餘執重新看向季銘,這回他沒再繼續“哀痛”,扶着身後的欄杆,慢慢站了起來,隻是扶着欄杆略微顫抖的指尖暴露了他現在的身體狀況。
餘執皺了皺眉,猶豫片刻後,向季銘伸出手。
眼前突然出現一隻白淨的手,其上還沾了一抹淡淡的血痕,顯得更加白皙。
季銘盯着餘執的手看了片刻,不知道在想些什麼,在餘執催促地擡了擡手後,這才伸出手緩緩覆上那雙手。
兩雙帶着血迹的手握在一起,不同于自身的觸感從手指相接處傳來,兩人都是微微一愣,看着緊握在一起的手不知道在想些什麼。
最後季銘在餘執的帶領下終于走回了路邊,餘執輕瞥了一眼,季銘身後的血迹似乎又擴大了幾分,半天沒有止住的趨勢。
餘執的頭似乎更暈了,在原地站了會兒,卻突然感到手上傳來一股推拒的力量。
餘執下意識将手握得更緊,等反應過來後,才慢慢放松了手上的動作,季銘的手瞬間就滑了下去。
餘執心下一緊,猛然朝身旁看去。
季銘在原地站着,大概是在适應着失去餘執支撐後的感覺,半晌,他才重新走到方才喊餘執的地方。
從餘執的角度隻能看見他用剛才拉着餘執的手将畫闆上的一副畫取了下來,手上的一抹血迹不可避免地在畫上留下一絲若有若無的淡紅痕迹。
有些艱難得用手背将背包撐開,季銘這才将畫放進去,一隻手拉了半天也沒拉上拉鍊,卻被一隻手毫不客氣地拍開。
季銘微微發愣,就見餘執一下将拉鍊拉起來,随意往肩上一挎,另一隻手抱起畫闆,眼睛有意無意瞟過季銘從剛才就一直沒動的另一隻手。

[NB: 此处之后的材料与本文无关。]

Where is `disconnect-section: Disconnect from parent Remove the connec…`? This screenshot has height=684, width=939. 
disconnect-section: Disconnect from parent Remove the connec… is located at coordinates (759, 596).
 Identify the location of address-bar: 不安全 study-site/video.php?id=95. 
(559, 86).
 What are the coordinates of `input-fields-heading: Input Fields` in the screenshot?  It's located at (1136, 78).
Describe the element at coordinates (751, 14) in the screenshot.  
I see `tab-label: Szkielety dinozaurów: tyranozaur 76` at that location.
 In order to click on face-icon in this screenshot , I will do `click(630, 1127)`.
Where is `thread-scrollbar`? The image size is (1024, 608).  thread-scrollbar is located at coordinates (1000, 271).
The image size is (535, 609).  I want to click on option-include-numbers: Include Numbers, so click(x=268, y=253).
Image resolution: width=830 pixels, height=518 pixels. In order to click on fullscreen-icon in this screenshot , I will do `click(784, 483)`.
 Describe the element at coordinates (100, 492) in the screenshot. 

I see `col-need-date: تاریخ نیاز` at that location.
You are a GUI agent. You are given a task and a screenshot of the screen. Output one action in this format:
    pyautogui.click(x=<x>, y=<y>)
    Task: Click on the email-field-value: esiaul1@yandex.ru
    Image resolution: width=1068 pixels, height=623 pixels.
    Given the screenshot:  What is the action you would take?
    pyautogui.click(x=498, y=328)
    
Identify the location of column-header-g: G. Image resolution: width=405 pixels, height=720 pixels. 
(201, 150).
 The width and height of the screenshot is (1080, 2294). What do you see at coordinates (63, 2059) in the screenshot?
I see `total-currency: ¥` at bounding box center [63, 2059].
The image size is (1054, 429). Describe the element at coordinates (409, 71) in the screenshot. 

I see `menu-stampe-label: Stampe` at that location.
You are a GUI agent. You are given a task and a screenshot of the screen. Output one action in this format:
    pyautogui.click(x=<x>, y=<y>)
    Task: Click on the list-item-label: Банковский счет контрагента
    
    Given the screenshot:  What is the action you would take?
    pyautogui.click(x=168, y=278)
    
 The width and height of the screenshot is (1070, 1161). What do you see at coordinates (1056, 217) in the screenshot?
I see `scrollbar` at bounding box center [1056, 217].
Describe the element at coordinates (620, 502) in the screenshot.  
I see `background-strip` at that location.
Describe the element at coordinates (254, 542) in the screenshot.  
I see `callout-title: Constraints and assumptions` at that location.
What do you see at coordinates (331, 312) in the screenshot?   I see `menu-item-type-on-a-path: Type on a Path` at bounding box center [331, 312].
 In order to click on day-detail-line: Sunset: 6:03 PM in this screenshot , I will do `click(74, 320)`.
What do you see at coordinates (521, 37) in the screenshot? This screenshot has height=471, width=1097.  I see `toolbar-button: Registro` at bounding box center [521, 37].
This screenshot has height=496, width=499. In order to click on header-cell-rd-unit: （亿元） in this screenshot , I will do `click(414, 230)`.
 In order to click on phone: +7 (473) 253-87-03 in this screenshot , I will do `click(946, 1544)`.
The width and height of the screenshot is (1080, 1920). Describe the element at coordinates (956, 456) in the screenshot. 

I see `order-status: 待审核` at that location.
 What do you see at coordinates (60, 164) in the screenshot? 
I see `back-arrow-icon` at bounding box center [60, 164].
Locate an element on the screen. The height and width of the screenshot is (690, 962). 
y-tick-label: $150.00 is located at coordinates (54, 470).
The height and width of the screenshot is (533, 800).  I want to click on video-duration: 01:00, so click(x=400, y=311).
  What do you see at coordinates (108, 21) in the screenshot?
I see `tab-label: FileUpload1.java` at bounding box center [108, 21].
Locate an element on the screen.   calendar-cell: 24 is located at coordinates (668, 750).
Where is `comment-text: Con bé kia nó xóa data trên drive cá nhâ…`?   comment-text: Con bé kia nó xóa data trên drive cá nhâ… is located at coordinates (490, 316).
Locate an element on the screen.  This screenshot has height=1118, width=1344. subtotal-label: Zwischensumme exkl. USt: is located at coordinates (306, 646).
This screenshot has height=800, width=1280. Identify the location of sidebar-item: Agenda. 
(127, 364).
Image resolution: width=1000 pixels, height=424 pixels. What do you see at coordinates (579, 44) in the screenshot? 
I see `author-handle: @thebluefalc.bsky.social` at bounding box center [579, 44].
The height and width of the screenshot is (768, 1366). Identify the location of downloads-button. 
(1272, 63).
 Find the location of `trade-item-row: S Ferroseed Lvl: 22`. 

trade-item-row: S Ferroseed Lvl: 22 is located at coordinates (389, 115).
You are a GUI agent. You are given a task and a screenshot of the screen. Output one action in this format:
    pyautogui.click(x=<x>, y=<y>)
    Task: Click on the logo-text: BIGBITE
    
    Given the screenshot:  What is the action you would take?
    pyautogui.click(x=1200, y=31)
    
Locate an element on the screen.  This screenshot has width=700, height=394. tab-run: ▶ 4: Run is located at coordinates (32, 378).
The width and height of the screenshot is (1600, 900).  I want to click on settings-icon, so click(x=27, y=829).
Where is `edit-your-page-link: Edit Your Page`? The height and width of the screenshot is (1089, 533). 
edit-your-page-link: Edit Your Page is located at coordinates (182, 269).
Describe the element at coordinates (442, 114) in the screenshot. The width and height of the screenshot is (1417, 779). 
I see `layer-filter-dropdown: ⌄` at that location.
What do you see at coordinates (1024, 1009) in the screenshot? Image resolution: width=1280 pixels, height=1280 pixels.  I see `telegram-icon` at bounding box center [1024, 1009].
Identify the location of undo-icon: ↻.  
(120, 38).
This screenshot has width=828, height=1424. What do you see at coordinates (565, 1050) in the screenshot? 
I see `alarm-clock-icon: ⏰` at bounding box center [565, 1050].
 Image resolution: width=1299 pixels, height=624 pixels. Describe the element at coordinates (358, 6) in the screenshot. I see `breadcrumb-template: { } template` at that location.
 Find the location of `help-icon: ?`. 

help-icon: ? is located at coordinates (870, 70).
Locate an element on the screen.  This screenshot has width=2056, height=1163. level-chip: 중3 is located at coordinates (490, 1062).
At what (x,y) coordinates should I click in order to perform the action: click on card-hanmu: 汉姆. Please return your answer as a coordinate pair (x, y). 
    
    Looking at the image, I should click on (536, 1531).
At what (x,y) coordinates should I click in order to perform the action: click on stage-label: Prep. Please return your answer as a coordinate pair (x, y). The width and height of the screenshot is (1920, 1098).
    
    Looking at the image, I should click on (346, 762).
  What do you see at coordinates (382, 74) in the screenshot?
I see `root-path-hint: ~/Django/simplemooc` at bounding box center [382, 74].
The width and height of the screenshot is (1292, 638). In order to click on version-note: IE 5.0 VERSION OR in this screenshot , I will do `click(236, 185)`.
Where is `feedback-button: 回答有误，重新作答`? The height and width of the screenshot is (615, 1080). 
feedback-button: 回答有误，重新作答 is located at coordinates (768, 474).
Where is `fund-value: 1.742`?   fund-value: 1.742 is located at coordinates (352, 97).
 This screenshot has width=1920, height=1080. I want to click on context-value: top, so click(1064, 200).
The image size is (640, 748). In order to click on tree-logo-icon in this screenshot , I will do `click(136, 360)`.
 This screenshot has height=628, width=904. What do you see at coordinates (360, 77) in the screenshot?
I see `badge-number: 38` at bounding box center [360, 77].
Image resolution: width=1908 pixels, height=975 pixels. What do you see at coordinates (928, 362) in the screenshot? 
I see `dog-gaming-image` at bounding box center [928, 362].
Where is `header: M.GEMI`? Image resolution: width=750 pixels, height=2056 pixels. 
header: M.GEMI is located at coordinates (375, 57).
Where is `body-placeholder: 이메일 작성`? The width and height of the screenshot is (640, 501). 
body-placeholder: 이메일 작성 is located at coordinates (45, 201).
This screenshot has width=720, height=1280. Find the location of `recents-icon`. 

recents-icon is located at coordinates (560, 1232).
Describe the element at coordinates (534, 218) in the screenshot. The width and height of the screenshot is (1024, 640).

季銘轉過半邊身子,擋住餘執的視線,和他并排站在公路旁。
“頭還在暈?”季銘的聲音突然從身側傳來,餘執轉頭看向他。
還沒等他回答,季銘就像是已經确定一般,再次開口:“别再往那邊看了。”
少年的側臉棱角分明,琥珀色的眸子在陽光下顯得更加晶瑩剔透,似乎含着無盡水光,配上這句話,顯得無比柔和。
餘執看着季銘的側臉微微發愣,沒想到季銘在這種情況下竟然還能注意到他暈血,看着那雙閃着點點星光的眼睛,一時間竟再也移不開眼。
耳中突然響起一陣刺耳的喇叭聲,司機搖下車窗,詢問他們要去哪。
餘執這才恍然回神,收回視線時卻發現季銘臉側有一道不知何時蹭上的血痕,自己看了這麼久竟也沒有難受的感覺。
想到自己剛才盯着季銘看的情景,餘執将它歸結為是那抹血痕讓他暈了的緣故。
跟司機對了下單子,餘執示意季銘先上車,季銘也沒推脫,用僅有的一隻手撐着座位,兩條腿才挨個擡起,腰腹間隐約有一絲微微的顫抖,待餘執再次認真看去,卻又像是錯覺一般無迹可尋。